There's a setting to set how strict Cloudflare is with users. If it's too strict by default, then turn it down. It seems to vary depending on the site. Plenty of large sites, including Discord, use it without problems.
You will be surprised by how much of the web actually uses Cloudflare. Just about every actual serious site, from what I've seen, with the occasional exception.
And layer 7 attacks aren't really that much of a concern, if you've configured a server properly with the appropriate IP rate-limits. Also, pick a faster stack where possible rather than a legacy one, if this is a big problem.
For instance: Python instead of PHP.
And for 99% of sites, you will never get DDoSed, so this isn't really a concern most of the time.
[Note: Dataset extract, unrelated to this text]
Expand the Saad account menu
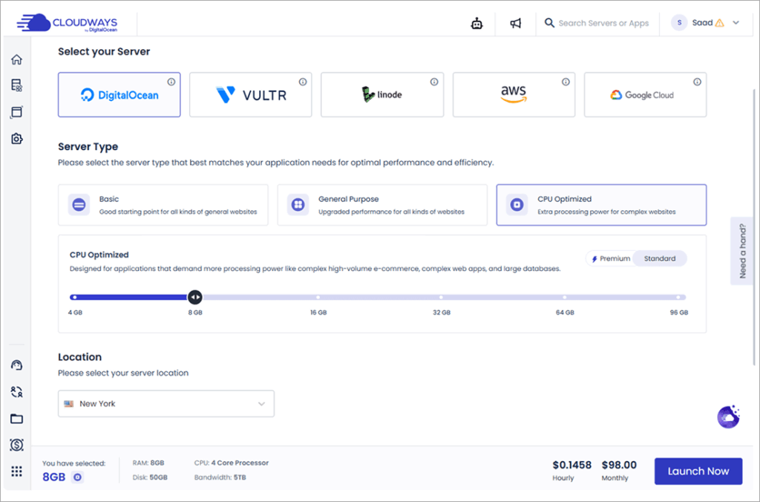 705,23
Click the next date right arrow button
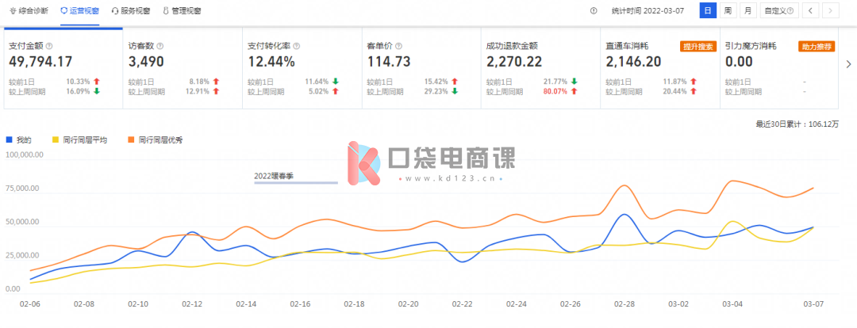This screenshot has height=328, width=857. 831,11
For *real* DDoS protection, there's always Amazon AWS and similar.
CloudFlare is shit.
How to properly do transfers with only 10 mins of downtime would be to transfer all the files over to the new VPS. Once that is done, put the forums in maintenance mode. Transfer the database over, and on the current web host, use remote MySQL for the current forums to use the new database in the new VPS. Then uncheck maintenance mode. Update DNS settings.
Now regardless if you are on the old or new DNS you can access the site no problem.
Slow and insecure. Every query is going to go from one server to another who knows how many thousands of miles away (it really depends). These will result in fairly big slowdowns for 48 hours or so.
Cloudflare is the easiest and most painless way to do things and it covers the most scenarios. Be sure to set the timeouts on the server properly though, like in the instructions, or you might get server errors.